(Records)
>>>

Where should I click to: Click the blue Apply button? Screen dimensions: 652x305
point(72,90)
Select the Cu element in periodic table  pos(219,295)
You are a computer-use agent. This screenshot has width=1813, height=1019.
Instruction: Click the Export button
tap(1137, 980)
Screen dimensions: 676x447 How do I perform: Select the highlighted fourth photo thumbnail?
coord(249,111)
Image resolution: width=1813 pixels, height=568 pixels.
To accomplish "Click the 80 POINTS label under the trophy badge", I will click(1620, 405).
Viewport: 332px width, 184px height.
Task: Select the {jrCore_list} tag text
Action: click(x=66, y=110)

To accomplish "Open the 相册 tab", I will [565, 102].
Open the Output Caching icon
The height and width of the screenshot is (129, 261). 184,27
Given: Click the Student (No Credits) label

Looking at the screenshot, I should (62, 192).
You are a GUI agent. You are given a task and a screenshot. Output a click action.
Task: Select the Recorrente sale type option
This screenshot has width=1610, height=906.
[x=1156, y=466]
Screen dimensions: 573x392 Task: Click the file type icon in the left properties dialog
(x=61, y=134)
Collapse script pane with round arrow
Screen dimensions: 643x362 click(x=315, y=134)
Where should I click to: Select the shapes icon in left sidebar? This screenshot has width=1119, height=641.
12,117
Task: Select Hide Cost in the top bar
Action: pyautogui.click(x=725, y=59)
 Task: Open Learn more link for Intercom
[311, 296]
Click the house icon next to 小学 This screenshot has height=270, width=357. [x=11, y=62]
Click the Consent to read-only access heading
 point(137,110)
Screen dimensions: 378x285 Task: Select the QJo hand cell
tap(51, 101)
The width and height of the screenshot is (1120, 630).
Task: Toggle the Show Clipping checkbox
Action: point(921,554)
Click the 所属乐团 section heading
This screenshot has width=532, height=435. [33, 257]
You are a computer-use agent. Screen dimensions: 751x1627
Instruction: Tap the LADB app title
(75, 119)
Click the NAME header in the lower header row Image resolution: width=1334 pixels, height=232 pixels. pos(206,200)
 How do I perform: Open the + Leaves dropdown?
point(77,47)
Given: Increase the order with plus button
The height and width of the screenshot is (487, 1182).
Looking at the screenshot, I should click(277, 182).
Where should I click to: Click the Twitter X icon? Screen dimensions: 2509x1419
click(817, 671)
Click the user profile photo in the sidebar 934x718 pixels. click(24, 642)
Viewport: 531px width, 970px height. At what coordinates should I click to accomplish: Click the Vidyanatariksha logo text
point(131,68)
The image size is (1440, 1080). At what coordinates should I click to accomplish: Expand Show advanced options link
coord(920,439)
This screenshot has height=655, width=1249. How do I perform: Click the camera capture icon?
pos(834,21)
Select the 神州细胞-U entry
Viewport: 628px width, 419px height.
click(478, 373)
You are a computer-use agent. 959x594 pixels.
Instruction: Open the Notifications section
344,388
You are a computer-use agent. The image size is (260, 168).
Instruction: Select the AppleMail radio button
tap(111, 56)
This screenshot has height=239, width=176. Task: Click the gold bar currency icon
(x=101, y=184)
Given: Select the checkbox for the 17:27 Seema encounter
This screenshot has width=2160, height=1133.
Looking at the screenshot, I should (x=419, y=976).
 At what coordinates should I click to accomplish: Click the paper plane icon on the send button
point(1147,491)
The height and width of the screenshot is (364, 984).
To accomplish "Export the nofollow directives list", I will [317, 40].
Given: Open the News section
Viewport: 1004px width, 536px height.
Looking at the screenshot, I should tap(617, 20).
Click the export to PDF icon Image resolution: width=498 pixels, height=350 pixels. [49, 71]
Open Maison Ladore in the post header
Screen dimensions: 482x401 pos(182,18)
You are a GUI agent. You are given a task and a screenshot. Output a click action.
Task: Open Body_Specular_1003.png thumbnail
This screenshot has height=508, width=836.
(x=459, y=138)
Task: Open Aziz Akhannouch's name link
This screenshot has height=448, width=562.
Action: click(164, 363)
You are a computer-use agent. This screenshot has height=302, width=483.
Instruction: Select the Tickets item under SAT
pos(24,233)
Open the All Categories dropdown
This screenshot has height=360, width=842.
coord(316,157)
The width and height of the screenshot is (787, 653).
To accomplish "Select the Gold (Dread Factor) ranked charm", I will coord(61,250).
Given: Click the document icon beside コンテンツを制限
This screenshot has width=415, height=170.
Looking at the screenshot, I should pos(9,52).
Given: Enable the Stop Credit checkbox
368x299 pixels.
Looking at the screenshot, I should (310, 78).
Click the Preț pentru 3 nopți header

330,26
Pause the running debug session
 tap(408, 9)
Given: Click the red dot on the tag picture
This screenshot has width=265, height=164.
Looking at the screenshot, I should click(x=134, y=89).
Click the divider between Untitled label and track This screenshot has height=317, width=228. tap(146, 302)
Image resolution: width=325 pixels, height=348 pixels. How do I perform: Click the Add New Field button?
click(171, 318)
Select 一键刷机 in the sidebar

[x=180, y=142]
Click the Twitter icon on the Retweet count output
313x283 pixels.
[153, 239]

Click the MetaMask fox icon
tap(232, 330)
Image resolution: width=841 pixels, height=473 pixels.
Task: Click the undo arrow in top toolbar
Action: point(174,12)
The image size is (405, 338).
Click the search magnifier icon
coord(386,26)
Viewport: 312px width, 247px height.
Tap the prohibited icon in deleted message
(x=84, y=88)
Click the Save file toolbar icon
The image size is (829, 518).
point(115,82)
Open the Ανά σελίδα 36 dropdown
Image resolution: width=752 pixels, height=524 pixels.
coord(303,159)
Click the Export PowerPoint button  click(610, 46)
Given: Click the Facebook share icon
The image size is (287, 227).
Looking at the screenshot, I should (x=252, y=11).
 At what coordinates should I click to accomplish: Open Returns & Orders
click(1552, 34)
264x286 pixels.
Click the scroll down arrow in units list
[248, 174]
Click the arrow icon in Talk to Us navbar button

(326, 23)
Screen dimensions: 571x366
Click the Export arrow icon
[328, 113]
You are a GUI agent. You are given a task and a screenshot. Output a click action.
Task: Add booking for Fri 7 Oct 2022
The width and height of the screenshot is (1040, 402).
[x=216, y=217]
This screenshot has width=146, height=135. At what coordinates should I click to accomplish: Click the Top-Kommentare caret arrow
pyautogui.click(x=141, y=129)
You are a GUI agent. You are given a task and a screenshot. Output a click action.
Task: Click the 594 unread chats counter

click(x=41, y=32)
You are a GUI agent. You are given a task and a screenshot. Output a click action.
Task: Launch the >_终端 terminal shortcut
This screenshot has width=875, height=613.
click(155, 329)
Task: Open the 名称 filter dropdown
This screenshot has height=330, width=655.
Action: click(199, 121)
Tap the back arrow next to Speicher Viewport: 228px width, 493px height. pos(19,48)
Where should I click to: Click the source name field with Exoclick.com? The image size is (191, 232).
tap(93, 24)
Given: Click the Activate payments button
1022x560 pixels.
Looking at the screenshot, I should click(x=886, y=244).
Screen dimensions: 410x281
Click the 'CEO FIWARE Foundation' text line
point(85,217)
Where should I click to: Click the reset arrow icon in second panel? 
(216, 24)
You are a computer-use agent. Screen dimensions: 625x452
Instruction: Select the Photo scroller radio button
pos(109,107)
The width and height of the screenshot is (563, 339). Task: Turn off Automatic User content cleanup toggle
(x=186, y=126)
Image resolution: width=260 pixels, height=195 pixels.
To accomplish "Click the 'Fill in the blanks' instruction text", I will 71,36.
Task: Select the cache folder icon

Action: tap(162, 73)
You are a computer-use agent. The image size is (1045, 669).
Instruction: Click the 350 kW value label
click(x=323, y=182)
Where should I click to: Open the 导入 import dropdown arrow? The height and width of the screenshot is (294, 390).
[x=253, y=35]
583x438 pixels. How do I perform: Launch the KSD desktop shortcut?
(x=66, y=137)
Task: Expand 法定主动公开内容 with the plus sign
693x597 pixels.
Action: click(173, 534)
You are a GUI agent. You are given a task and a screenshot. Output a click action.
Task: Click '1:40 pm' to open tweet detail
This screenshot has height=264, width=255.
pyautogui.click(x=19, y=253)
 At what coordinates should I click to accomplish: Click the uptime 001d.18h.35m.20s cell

<<<

◆ **AIM**
Copy the records from the line containing "Screen dimensions: 676x447" down to the line containing "Action: click(x=66, y=110)", swapping "fourth" for "third" and changing nothing else.

◆ **EXERCISE OUTPUT**
Screen dimensions: 676x447 How do I perform: Select the highlighted third photo thumbnail?
coord(249,111)
Image resolution: width=1813 pixels, height=568 pixels.
To accomplish "Click the 80 POINTS label under the trophy badge", I will click(1620, 405).
Viewport: 332px width, 184px height.
Task: Select the {jrCore_list} tag text
Action: click(x=66, y=110)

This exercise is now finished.